Communiqué de l’AFPS

Le 20 novembre est la journée anniversaire de la Convention Internationale des Droits de l’Enfant (CIDE), adoptée le 20 novembre 1989 par l’Assemblée Générale des Nations Unies.

L’État d’Israël a ratifié cette convention.
Et pourtant, il ne la respecte pas, comme il ne respecte pas le droit international, les droits de l’Homme, le droit humanitaire de la guerre, la déclaration universelle des droits de l’Homme, la IVe convention de Genève.

Les enfants palestiniens, où qu’ils se trouvent, le vivent quotidiennement. Ils sont confrontés à une insécurité permanente : harcèlement par les soldats israéliens, risque d’arrestation (en dehors et dans la maison), maisons démolies lors des bombardements à Gaza ou démolitions à Jérusalem-Est pour faire de la place aux colons ou comme punition collective. L’accès à l’eau est très souvent restreint quand la qualité de l’eau n’est pas désastreuse pour leur santé (à Gaza, 90% de l’eau est impropre à la consommation). L’accès aux soins est un parcours du combattant : hôpitaux partiellement inopérants suite aux coupures d’électricité à Gaza et aux bombardements, inaccessibles lorsqu’il faut passer les checkpoint, passer de l’autre côté de la barrière de sécurité ou du mur.
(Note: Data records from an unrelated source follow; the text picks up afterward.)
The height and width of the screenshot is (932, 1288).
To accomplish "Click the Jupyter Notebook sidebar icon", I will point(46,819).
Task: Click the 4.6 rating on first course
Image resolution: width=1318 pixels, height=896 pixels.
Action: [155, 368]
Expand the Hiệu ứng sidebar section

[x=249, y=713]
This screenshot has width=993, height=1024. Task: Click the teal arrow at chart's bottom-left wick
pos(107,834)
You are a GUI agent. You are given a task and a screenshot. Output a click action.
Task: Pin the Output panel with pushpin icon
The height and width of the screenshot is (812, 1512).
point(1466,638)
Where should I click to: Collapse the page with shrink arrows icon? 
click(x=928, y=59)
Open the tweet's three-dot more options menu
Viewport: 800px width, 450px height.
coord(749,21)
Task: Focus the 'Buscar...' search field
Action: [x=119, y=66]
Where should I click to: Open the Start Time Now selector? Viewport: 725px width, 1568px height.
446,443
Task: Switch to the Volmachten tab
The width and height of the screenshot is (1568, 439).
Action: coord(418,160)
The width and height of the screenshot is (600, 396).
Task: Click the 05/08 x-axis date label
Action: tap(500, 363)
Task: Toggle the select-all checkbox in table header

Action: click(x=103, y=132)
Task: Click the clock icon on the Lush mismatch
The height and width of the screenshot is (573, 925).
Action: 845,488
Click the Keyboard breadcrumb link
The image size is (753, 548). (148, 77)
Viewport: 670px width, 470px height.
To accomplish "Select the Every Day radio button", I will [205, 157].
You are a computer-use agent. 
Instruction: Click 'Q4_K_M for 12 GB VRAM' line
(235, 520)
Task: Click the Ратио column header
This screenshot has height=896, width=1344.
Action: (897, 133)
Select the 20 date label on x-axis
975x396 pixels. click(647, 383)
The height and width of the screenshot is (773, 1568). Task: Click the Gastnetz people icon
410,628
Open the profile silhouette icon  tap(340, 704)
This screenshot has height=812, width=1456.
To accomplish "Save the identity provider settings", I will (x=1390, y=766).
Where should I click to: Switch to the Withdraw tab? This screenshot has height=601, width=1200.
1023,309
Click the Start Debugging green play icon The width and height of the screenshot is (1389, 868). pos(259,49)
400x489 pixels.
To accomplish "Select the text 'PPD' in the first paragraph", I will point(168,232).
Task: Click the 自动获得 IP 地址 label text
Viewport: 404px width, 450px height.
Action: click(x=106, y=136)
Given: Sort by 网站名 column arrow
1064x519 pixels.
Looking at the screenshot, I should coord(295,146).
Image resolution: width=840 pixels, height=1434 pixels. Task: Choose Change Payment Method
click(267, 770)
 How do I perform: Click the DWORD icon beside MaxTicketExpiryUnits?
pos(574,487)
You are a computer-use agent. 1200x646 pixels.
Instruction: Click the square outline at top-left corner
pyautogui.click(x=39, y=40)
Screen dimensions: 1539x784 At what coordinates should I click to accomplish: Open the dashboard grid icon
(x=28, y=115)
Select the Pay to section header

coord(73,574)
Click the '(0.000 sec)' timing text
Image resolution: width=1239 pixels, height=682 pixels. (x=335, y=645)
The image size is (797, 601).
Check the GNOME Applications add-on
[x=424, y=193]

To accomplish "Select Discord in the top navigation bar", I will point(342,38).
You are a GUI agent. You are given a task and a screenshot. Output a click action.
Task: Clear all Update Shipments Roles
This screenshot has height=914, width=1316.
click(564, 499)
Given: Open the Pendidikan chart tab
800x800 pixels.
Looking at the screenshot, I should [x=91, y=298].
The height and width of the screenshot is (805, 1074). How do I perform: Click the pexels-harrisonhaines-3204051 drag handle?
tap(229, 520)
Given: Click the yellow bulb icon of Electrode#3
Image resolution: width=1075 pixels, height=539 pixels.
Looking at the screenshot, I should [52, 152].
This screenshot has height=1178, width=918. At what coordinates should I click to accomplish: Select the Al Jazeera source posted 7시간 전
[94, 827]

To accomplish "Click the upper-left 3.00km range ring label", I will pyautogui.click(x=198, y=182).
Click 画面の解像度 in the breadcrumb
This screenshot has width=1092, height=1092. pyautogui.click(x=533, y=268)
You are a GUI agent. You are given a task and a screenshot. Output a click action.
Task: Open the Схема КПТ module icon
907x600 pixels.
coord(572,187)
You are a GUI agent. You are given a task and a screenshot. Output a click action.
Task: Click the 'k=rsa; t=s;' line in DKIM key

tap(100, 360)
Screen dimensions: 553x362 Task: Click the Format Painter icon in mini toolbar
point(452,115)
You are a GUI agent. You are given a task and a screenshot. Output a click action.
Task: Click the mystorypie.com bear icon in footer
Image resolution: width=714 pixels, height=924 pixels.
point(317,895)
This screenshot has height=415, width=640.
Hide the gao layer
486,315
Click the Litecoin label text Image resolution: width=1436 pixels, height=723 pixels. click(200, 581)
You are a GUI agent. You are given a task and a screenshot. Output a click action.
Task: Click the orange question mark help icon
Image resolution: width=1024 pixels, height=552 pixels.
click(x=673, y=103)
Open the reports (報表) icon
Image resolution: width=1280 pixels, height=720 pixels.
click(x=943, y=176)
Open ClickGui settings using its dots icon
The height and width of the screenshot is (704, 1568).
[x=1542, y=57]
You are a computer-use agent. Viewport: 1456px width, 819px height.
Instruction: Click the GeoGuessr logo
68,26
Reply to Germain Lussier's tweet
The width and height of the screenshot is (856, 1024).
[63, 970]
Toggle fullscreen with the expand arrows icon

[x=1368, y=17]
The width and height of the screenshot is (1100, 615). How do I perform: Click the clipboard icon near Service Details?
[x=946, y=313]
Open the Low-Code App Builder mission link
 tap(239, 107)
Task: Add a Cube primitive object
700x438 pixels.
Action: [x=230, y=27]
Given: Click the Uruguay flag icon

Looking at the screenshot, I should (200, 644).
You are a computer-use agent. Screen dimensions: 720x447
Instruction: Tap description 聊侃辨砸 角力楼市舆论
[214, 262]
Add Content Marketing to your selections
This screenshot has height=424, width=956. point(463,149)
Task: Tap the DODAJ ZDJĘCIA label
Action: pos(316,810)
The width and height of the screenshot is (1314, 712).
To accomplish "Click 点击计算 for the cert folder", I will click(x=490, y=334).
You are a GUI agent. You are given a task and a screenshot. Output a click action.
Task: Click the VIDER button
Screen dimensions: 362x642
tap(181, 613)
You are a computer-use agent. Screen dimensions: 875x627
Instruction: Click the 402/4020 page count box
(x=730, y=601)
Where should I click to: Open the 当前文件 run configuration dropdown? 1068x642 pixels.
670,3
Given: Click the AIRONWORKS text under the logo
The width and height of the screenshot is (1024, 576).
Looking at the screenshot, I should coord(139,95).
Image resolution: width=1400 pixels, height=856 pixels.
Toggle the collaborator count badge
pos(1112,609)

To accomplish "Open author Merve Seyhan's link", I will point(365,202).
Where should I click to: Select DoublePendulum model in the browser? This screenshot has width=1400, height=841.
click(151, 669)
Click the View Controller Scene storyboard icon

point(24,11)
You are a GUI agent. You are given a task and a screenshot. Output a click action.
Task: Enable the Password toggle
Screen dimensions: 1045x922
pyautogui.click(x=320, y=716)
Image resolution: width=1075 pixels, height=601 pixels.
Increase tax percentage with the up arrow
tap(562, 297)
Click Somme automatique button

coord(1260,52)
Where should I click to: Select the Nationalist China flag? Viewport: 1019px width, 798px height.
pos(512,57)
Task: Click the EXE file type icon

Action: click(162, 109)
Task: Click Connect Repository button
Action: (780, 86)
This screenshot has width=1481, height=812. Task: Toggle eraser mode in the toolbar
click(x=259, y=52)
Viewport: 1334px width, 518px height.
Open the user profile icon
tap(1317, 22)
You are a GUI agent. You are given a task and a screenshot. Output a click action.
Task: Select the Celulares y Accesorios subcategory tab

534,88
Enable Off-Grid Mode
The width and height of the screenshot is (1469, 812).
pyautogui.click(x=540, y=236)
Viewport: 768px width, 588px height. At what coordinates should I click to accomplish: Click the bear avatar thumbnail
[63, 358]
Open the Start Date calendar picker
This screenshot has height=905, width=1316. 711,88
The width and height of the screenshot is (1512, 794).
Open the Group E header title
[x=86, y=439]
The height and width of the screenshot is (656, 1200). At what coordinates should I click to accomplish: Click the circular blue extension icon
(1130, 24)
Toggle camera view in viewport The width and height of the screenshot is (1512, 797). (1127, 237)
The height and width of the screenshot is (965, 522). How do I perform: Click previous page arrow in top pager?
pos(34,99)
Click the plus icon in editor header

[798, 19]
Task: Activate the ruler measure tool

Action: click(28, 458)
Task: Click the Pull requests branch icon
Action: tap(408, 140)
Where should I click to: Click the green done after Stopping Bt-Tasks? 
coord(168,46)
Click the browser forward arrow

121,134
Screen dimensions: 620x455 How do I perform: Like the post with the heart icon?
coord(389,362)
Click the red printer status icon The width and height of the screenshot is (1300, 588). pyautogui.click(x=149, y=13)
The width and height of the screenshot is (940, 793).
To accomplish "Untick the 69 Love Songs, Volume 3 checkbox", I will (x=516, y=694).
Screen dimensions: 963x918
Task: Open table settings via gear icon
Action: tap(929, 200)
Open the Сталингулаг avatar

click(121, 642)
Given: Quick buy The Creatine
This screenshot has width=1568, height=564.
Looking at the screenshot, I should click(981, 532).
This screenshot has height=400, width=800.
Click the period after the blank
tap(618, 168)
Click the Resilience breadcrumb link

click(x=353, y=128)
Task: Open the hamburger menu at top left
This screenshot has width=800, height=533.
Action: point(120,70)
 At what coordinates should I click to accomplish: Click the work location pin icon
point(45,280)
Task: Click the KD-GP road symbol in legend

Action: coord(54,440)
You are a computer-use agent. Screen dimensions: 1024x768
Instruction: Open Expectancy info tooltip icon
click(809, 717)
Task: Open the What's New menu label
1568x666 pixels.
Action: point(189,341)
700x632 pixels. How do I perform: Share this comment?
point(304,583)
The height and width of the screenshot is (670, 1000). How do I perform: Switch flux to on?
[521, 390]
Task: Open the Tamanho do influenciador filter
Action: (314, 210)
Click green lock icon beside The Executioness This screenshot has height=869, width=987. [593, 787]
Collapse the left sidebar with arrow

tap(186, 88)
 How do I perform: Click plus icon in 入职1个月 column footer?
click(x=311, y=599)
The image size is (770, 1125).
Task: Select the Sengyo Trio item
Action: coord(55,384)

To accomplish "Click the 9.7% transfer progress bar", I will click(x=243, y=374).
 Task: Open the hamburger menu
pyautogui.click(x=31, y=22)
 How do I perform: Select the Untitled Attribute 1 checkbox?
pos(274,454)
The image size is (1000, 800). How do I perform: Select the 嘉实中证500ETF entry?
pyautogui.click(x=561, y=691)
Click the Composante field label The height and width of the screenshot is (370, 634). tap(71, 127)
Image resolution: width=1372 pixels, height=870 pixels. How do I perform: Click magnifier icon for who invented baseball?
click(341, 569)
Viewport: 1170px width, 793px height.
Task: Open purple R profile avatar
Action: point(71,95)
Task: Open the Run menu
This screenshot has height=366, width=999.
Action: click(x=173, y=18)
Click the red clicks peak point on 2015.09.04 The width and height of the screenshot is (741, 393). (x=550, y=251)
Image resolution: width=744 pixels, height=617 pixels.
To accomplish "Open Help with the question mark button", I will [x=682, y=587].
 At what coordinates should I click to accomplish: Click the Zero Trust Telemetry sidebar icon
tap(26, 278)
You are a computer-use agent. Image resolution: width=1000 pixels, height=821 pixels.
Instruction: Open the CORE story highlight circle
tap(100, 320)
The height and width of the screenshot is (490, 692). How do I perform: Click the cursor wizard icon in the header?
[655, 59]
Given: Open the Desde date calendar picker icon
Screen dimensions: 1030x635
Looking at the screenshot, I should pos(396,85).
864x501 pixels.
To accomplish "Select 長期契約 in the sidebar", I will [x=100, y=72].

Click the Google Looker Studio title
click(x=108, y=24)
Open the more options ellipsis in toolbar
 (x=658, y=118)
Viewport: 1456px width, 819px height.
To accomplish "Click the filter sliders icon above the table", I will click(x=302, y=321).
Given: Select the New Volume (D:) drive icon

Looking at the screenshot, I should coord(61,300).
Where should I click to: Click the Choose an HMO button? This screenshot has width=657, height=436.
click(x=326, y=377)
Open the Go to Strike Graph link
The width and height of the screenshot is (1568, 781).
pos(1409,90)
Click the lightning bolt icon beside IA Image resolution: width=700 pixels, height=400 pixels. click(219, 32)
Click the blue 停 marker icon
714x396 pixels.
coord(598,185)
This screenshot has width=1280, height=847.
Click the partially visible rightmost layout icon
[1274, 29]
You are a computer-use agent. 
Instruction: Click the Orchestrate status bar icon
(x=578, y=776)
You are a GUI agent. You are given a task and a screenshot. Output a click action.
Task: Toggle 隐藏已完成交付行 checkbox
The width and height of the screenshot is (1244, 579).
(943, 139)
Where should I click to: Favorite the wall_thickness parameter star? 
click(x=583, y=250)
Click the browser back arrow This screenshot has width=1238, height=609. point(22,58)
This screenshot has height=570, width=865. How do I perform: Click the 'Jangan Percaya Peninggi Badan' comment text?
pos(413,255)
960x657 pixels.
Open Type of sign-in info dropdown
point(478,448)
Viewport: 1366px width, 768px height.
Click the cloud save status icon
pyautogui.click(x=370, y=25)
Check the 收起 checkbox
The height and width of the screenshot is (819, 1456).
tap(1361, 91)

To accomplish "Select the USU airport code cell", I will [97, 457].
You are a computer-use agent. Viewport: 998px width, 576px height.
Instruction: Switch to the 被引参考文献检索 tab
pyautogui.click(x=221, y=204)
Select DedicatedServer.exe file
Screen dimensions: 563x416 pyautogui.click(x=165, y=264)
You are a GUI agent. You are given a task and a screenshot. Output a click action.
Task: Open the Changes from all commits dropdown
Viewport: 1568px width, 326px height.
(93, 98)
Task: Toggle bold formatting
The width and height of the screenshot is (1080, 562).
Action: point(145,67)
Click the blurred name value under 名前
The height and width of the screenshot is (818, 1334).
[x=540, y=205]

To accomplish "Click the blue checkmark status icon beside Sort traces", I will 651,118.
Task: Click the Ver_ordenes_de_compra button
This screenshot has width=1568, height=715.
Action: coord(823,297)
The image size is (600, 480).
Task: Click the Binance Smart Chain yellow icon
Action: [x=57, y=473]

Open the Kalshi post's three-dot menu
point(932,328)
L’occupation, la colonisation, le blocus de Gaza et l’insécurité permanente qu’ils engendrent, ont des conséquences durables sur la vie et l’avenir des enfants palestiniens. Elles ne sont pas seulement physiques, elles sont également psychologiques : dépression, troubles post-traumatiques.

Depuis le début de l’année, 16 enfants ont été assassinés en Cisjordanie (dont Jérusalem-Est) par l’armée israélienne et 66 à Gaza lors des bombardements israéliens au mois de mai.

En s’attaquant aux enfants, à la jeunesse palestinienne, le régime israélien s’attaque à la société palestinienne toute entière, à son avenir.

Il s’attaque également aux organisations palestiniennes des droits humains y compris celles qui défendent les droits des enfants. Defense for Children International – Palestine (DCI-P) fait partie des organisations déclarées comme « terroristes » par Israël.

La France et l’union Européenne ne doivent plus fermer les yeux. Il est plus que temps d’arrêter ce sociocide, agir, prendre les mesures nécessaires et appliquer les sanctions qui s’imposent.